Le comédien Claude Rich est mort jeudi soir, à 88 ans, des suites d’une longue maladie, à son domicile francilien. Avec sa voix voilée, ses cheveux blonds souvent en bataille, Rich a traversé 80 films et une cinquantaine de pièces. Souvent second rôle, il avait été gentiment moqué pour son sourire inextinguible qui lui avait permis d’endosser des rôles de séducteur et/ou de benêt. Si son visage reste attaché à des films populaires, comme les Tontons flingueurs, Oscar ou le Souper, Rich compte aussi dans sa filmographie des Renoir (le Caporal épinglé), Truffaut (La mariée était en noir) ou Scola (Concurrence déloyale). C’est dans l’ombre des stars qu’il aura rayonné, chez à peu près tout le monde, de Mocky à Tavernier, de Chabrol à Chabat, de Molinaro à Christian-Jaque.
Né à Strasbourg, Rich est orphelin de père à 5 ans. La situation financière de sa mère n’est pas reluisante. Dévote, elle voit pour son fils un destin de curé de campagne. Lui devra très tôt gagner sa vie et devient employé de banque. La passion du jeu le pousse à démissionnner pour faire du cabaret puis passer le concours du Conservatoire d’art dramatique. Il intègre une promotion restée dans les annales comme la «bande de l’escalier» (Belmondo, Marielle, Rochefort…).
Rich quitte le Conservatoire en 1953 pour débuter sur les planches. Sa carrière, qui sera faite de va-et-vient entre scène et plateau, s’oriente franchement vers le cinéma dans les années 60. Il multiplie alors les rôles, qu’il rend légers par son ton ironique, parfois affecté, face à Louis de Funès ou la troupe de Georges Lautner pour les Tontons flingueurs. «Les gens m’appellent dans la rue en me disant "Antoine, Antoine"… racontait-il au micro d’i-Télé quarante ans plus tard. Tous les jeunes qui m’abordent comme ça savent le texte par cœur. Alors c’est drôle. Car quand on a fait ce film, c’était un peu un film B, on s’amusait mais on ne savait pas que ça deviendrait un film culte.»
Un de ses plus grands rôles, il le doit à Alain Resnais dans Je t’aime, je t’aime, en 1968, sidérant film déconstruit sur la biographie d’un homme qui, employé de bureau, rate son suicide et se voit offrir la possibilité d’être le cobaye d’un voyage dans le temps. La machine se dérègle et le film livre son personnage à la mélancolie des fragments décousus de son passé, en particulier une histoire d’amour.

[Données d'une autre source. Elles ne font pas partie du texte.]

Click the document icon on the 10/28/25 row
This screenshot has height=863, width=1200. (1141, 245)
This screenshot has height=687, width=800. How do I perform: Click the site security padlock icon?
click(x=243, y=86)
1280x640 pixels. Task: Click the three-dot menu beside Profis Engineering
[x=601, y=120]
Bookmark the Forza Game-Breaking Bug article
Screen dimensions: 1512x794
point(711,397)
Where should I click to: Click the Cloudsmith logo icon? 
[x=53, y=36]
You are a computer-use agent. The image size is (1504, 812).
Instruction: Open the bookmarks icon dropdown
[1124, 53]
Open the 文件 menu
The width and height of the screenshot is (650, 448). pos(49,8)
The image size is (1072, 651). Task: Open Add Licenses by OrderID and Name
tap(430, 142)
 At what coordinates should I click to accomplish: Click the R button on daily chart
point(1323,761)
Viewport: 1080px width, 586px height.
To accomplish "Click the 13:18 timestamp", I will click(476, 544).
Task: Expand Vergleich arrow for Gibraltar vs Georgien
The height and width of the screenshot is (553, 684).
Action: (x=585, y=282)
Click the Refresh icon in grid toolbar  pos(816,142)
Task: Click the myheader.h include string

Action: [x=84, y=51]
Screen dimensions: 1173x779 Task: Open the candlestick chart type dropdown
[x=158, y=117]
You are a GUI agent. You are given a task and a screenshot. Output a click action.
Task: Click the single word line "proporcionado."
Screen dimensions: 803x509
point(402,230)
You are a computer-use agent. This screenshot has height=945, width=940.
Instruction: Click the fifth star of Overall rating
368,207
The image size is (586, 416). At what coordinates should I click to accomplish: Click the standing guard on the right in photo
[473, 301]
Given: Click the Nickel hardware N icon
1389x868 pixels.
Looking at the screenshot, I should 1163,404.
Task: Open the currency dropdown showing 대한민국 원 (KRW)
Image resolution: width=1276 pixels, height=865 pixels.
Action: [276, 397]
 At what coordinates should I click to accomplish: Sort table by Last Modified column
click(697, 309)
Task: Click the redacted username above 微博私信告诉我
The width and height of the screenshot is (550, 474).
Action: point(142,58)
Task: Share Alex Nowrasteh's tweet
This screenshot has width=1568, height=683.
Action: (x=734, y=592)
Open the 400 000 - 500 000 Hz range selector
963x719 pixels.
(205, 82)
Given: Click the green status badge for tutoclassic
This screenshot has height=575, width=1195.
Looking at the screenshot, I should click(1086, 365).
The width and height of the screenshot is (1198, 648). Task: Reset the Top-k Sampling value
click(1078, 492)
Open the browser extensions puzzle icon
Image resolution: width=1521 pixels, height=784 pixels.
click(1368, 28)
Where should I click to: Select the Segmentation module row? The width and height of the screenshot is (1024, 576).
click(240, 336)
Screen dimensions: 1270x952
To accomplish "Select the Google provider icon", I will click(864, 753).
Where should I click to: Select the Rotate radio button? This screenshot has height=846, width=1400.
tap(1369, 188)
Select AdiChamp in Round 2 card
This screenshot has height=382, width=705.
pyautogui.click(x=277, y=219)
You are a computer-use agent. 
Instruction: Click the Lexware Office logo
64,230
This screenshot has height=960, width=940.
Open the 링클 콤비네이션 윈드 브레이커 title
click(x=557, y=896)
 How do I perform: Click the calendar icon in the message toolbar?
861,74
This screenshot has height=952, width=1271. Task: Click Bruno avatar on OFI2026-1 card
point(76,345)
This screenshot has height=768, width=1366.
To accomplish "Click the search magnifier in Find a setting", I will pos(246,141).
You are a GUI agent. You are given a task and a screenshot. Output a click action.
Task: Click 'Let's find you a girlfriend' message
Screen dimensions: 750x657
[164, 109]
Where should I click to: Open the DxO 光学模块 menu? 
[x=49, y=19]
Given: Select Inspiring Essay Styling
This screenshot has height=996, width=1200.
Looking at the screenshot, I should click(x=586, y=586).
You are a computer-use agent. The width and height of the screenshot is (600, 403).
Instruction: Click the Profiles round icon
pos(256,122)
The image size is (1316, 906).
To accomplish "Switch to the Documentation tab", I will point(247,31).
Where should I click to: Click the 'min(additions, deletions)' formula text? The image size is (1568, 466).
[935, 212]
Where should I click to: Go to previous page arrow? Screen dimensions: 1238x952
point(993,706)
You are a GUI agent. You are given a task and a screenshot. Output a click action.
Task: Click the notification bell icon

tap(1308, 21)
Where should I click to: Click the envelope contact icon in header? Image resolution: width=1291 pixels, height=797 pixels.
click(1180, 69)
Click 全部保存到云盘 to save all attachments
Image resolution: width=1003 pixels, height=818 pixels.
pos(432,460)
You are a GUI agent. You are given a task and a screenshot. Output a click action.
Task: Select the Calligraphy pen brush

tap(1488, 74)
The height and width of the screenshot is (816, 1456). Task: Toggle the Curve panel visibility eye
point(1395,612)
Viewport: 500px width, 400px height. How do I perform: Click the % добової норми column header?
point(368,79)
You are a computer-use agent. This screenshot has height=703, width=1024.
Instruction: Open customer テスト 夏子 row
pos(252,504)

Resnais avait préféré Claude Rich à Maurice Ronet. Pour Libération, en 2003, Rich se souvenait de ce rôle qui resta pour lui une date fondamentale, bien que le film, sélectionné à Cannes en 1968, ne fut pas projeté pour les raisons que l’on sait : «Resnais m’a téléphoné pour me proposer le scénario, que j’ai trouvé admirable. Mais il m’a prévenu que, la plupart du temps, je ne serais pas à l’image, puisque le film serait tourné en caméra subjective. "On ne verra que votre reflet dans les miroirs ou sur les vitres", m’a-t-il dit. J’ai accepté même si je trouvais ça dommage pour moi (rires), mais peut-être pas pour le film. Puis, deux semaines avant le tournage, Resnais me dit : "Il y a encore un problème, Claude. Si vous êtes tout à fait contre, je le comprendrais, mais je ne pourrai pas faire autrement. Finalement, vous serez tout le temps à l’image, au centre de l’image."»
Aisance Son regard toujours perdu dans d’insondables rêveries, cette manière de ne pas tout à fait être là ou y croire, Rich les tient d’un spleen qui ne le quitte que lorsqu’il peut jouer, lui que la vie concrète ennuie. Il a régulièrement parlé dans les interviews de son catholicisme, qui connaît une première crise mystique à 8 ans, puis à 18. «J’aime les hommes de foi, brûlés par une passion : mon héros dans l’adolescence, c’était le père Charles de Foucauld, un ancien débauché qui se réforme et s’accomplit dans la prière au fin fond du Sahara.» Dans les années 70, il multiplie les occasions de monter sur les planches, à la Comédie-Française pour un Lorenzaccio mis en scène par Franco Zeffirelli ou un Périclès, prince de Tyr de Shakespeare par Roger Planchon à Nanterre. Il écrit des pièces, comme Un habit pour l’hiver ou Une chambre sur la Dordogne, qui sera mise en scène en 1987 par Jorge Lavelli. Son aisance d’aristo un peu vieille France et son autorité ironique le conduisent à interpréter souvent des «grands hommes». Au théâtre, il compose un mémorable Talleyrand en mots d’esprit et bagout dans le Souper (en 1989 puis à l’écran en 1993 - il recevra un césar pour le rôle), il joue Althusser, marxiste devenu fou au point d’étrangler sa femme dans le Caïman (2005), Mazarin dans le Diable rouge (2008). A la télé, il a aussi interprété Léon Blum (2000), Galilée (2005) ou Voltaire (2007). Et a traversé une pelletée de films historiques, du Capitaine Conan au Colonel Chabert.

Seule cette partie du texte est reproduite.